Malheureusement, de nos jours, Kairouan n’est plus ce qu’elle était, les murs, les édifices et les routes en disent long sur ses transformations et l’aménagement de son architecture selon les goûts et les besoins.


On sait que l’architecture, plus que tous les autres, influence le mode de vie de l’homme.

A Kairouan, par exemple, l’architecture est la plupart du temps à caractère introverti (maisons, zaouias, mosquées). Les coupoles, les arcades et les voûtes sont partout visibles.

Une réfection permanente est souvent nécessaire

Pour sauvegarder cet ensemble patrimonial précieux avec ses fonctions urbaines et traditionnelles toujours en activité, une réfection permanente est souvent nécessaire. D’où les importantes interventions et réhabilitations, tant au niveau du bâti que du tissu, et qui le sont toujours par les responsables de la sauvegarde du patrimoine. En effet, cette tâche demande beaucoup de précisions, de savoir-faire et d’attention. C’est ainsi que la plupart du temps, les maçons qu’on engage pour réparer ces œuvres architecturales sont en général des «maâlems» expérimentés dans ce domaine.

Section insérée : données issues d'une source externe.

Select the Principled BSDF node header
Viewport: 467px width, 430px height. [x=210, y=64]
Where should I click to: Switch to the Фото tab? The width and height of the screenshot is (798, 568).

Habillage externe des dômes et assemblage des claveaux et des poussoirs sont un travail de vrais professionnels. Ces artisans, grâce à leur longue expérience et à leur patience, veillent à ce que la restauration soit adaptée au cachet typique traditionnel. Tous les visiteurs constatent avec plaisir que la capitale aghlabide a su conserver l’intégrité de son cachet architectural et ils restent émerveillés devant la sobre et belle Grande mosquée, les murailles ocres, les coupoles côtelées de Sidi Amor Abada, l’ensemble architectural gracieux de Sidi Sahbi ainsi que les constructions publiques et privées ornées de coupoles, d’arcades outrepassées, de galeries et de voûtes avec, pour référence, les monuments historiques dont notamment La Mosquée Okba.

Une architecture bâtarde 

Par ailleurs, la Médina de Kairouan dispose d’une hiérarchie sociale qui a eu pour conséquence un tracé géométrique et une hiérarchie des espaces, c’est-à-dire que les demeures aisées sont situées en général au fond des impasses avec des filtres (dribas) les distinguant des maisons ordinaires.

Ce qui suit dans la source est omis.